◆ **Problem statement**
Write out each entry once more so that it matches the original exactly.

(Dataset entries)
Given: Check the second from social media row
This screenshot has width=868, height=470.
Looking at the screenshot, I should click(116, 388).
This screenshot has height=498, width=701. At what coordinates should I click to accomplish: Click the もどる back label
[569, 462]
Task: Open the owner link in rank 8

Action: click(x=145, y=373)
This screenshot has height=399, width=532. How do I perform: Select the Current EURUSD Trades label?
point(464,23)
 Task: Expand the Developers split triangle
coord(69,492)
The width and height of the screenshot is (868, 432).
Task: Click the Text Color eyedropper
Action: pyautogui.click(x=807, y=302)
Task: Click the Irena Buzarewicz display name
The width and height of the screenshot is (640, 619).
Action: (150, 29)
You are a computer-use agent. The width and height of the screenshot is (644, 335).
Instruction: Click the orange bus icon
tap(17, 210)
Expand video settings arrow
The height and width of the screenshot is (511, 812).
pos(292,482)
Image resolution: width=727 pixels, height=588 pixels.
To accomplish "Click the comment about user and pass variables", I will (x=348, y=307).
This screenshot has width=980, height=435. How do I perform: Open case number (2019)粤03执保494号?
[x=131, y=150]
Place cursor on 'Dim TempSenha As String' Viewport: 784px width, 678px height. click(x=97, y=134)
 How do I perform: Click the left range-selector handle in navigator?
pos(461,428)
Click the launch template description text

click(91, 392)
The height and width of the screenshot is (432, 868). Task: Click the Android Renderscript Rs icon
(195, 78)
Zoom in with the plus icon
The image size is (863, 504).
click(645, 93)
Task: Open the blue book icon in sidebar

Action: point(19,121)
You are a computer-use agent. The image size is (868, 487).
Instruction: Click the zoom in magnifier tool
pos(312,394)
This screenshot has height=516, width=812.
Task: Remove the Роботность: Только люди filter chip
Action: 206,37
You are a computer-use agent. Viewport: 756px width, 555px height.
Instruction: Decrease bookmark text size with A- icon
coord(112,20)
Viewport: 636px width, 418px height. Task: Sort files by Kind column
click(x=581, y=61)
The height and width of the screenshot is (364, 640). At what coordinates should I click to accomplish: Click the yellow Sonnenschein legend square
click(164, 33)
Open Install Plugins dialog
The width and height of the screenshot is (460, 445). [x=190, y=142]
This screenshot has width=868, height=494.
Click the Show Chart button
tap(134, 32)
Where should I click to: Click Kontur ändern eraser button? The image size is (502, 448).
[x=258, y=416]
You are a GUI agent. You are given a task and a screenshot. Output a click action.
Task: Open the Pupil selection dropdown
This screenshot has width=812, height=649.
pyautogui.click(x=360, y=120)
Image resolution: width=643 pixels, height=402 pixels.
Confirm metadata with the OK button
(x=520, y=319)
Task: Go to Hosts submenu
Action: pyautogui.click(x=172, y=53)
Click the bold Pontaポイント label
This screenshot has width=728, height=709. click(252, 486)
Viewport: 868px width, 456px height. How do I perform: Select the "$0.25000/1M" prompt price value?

◆ **Response box**
Given: Check the second from social media row
This screenshot has width=868, height=470.
Looking at the screenshot, I should click(116, 388).
This screenshot has height=498, width=701. At what coordinates should I click to accomplish: Click the もどる back label
[569, 462]
Task: Open the owner link in rank 8

Action: click(x=145, y=373)
This screenshot has height=399, width=532. How do I perform: Select the Current EURUSD Trades label?
point(464,23)
 Task: Expand the Developers split triangle
coord(69,492)
The width and height of the screenshot is (868, 432).
Task: Click the Text Color eyedropper
Action: pyautogui.click(x=807, y=302)
Task: Click the Irena Buzarewicz display name
The width and height of the screenshot is (640, 619).
Action: (150, 29)
You are a computer-use agent. The width and height of the screenshot is (644, 335).
Instruction: Click the orange bus icon
tap(17, 210)
Expand video settings arrow
The height and width of the screenshot is (511, 812).
pos(292,482)
Image resolution: width=727 pixels, height=588 pixels.
To accomplish "Click the comment about user and pass variables", I will (x=348, y=307).
This screenshot has width=980, height=435. How do I perform: Open case number (2019)粤03执保494号?
[x=131, y=150]
Place cursor on 'Dim TempSenha As String' Viewport: 784px width, 678px height. click(x=97, y=134)
 How do I perform: Click the left range-selector handle in navigator?
pos(461,428)
Click the launch template description text

click(91, 392)
The height and width of the screenshot is (432, 868). Task: Click the Android Renderscript Rs icon
(195, 78)
Zoom in with the plus icon
The image size is (863, 504).
click(645, 93)
Task: Open the blue book icon in sidebar

Action: point(19,121)
You are a computer-use agent. The image size is (868, 487).
Instruction: Click the zoom in magnifier tool
pos(312,394)
This screenshot has height=516, width=812.
Task: Remove the Роботность: Только люди filter chip
Action: 206,37
You are a computer-use agent. Viewport: 756px width, 555px height.
Instruction: Decrease bookmark text size with A- icon
coord(112,20)
Viewport: 636px width, 418px height. Task: Sort files by Kind column
click(x=581, y=61)
The height and width of the screenshot is (364, 640). At what coordinates should I click to accomplish: Click the yellow Sonnenschein legend square
click(164, 33)
Open Install Plugins dialog
The width and height of the screenshot is (460, 445). [x=190, y=142]
This screenshot has width=868, height=494.
Click the Show Chart button
tap(134, 32)
Where should I click to: Click Kontur ändern eraser button? The image size is (502, 448).
[x=258, y=416]
You are a GUI agent. You are given a task and a screenshot. Output a click action.
Task: Open the Pupil selection dropdown
This screenshot has width=812, height=649.
pyautogui.click(x=360, y=120)
Image resolution: width=643 pixels, height=402 pixels.
Confirm metadata with the OK button
(x=520, y=319)
Task: Go to Hosts submenu
Action: pyautogui.click(x=172, y=53)
Click the bold Pontaポイント label
This screenshot has width=728, height=709. click(252, 486)
Viewport: 868px width, 456px height. How do I perform: Select the "$0.25000/1M" prompt price value?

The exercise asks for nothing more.